→ Latihan 1
Berdasarkan kutipan tentang nyongkolan, jelaskan dalam satu sampai tiga kalimat mengapa Islam memandang tradisi ini sebagai upaya menjalankan roh agama.
→ Latihan 2
Lanjutkan kutipan tentang tradisi nyongkolan mulai dari bagian terakhirnya.

Kemudian dalam upacara nyokolan biasanya menggunakan gendang
beleq, rebana dan lain sebagainya. Nyongkolan diartikan sebagai tradisi
mayarakat sasak, juga merupakan sebuah bentuk pengumuman bahwa pasangan
tersebut sudah resmi menikah, selain itu juga bagi mempelai yang melaksanakan prosesi
ini sering disebut sebagai” raja sejelo”.
b.
Konsep
Nyongkolan Dalam Perspektif Islam
Islam memandang tradisi nyongkolan, pada hakekatnya dihajatkan
untuk menjalankan roh agama itu sendiri karena dalam kegiatan nyongkolan
mengandung unsur syiar untuk memperkenalkan kedua mempelai kepada kaum kerabat
dan para tamu yang hadir.
Dalam ajaran Islam nyongkolan hukumnya adalah sunnah dengan
berlandaskan hadist A’linunnikah wadribu alaihi bilgirbali sebarluaskanlah
pernikahan itu dan tabuhkanlah Gendang atau Rebana padanya. Dan dalam
kesempatan ini juga kedua mempelai di bawa menemui kedua orang tuanya, sebagai
simbol untuk memohon maaf atas perbuatannya yang telah meninggalkan rumahnya
untuk kawin. Tetapi perlu diingat dalam pelaksanaan nyongkolan terebut sering
terjadi keonaran yang merusak nilai moral adat dan agama yang sering dilakukan
oleh pemuda secara umumnya pada saat ini. Yang padahal hakekat nyongkolan itu sendiri
dihajatkan oleh tokoh adat, tokoh agama, pemerintah dan masyarakat sasak yang
cinta akan budayanya.

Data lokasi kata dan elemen
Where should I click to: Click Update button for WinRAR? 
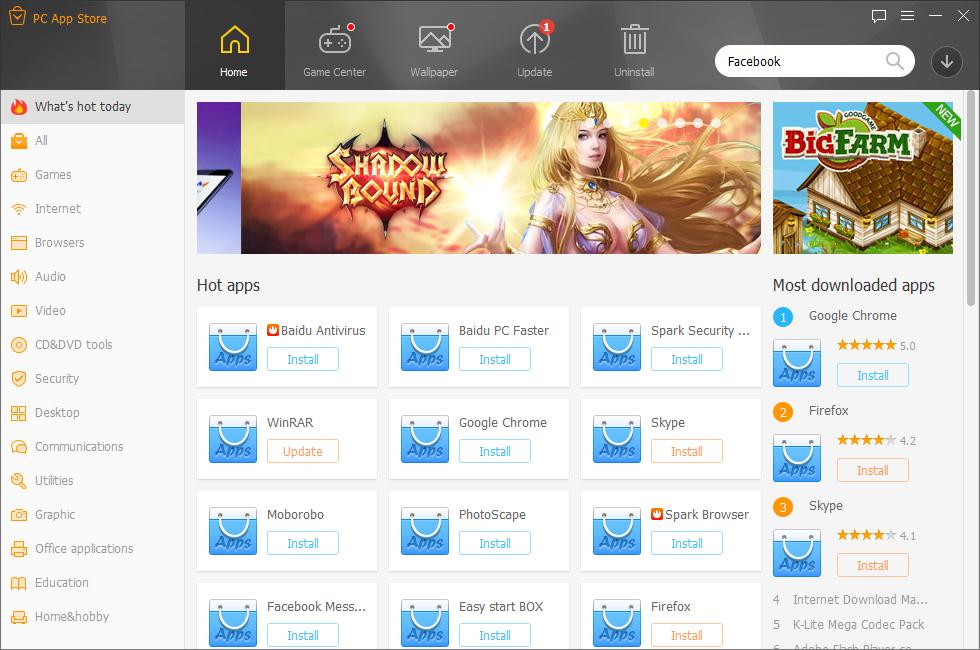(302, 451)
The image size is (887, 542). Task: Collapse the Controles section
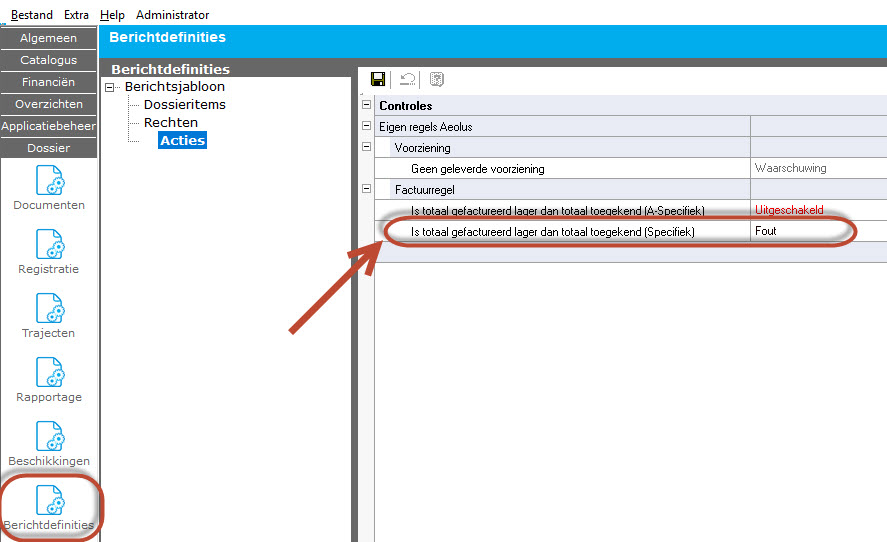(366, 105)
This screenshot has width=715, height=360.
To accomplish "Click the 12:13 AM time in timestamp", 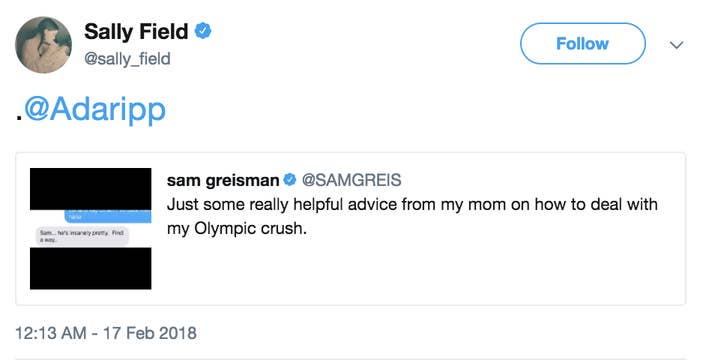I will pyautogui.click(x=51, y=333).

→ Jawaban Latihan 1
Islam memandang nyongkolan pada hakikatnya dimaksudkan untuk menjalankan roh agama karena kegiatan ini mengandung unsur syiar. Syiar itu berupa memperkenalkan kedua mempelai kepada kaum kerabat dan para tamu yang hadir.

→ Jawaban Latihan 2
Tradisi nyongkolan jika dikaitkan dalam perspektif Islam dapat
membentuk karakter positif antara lain :
1.
Munculnya
karakter untuk ikhlas meminta maaf dan memaafkan, karena sebelum terjadi
pernikahan kedua mempelai pergi diam-diam dari rumah orang tuanya yang
terkadang membuat kedua orang tuanya kalang kabut dan kebigungan mencari kemana
anak kesayangannya. Tetapi hal terebut bisa terobati dengan tradisi nyongkolan
dimana sang anak meminta maaf dan bersimpuh secara langsung kepada kedua orang
tuanya, untuk menunjukkan bakti dan hormat kepada kedua orang tuanya.
2.
Memper-erat
tali persaudaraan dan silaturrahmi. Dimana antara keluarga kedua mempelai biasa
saling kenal satu dengan yang lain sehingga dapat memupuk tali kekeluargaan
yang semakin erat antara satu dengan yang lain. Asalnya dari tidak kenal
menjadi kenal, jika telah saling kenal maka akan tumbuh rasa saling sayang dan
rasa saling peduli antara satu dengan yang lain, karena telah merasa terikat
menjadi satu keluarga besar.
3.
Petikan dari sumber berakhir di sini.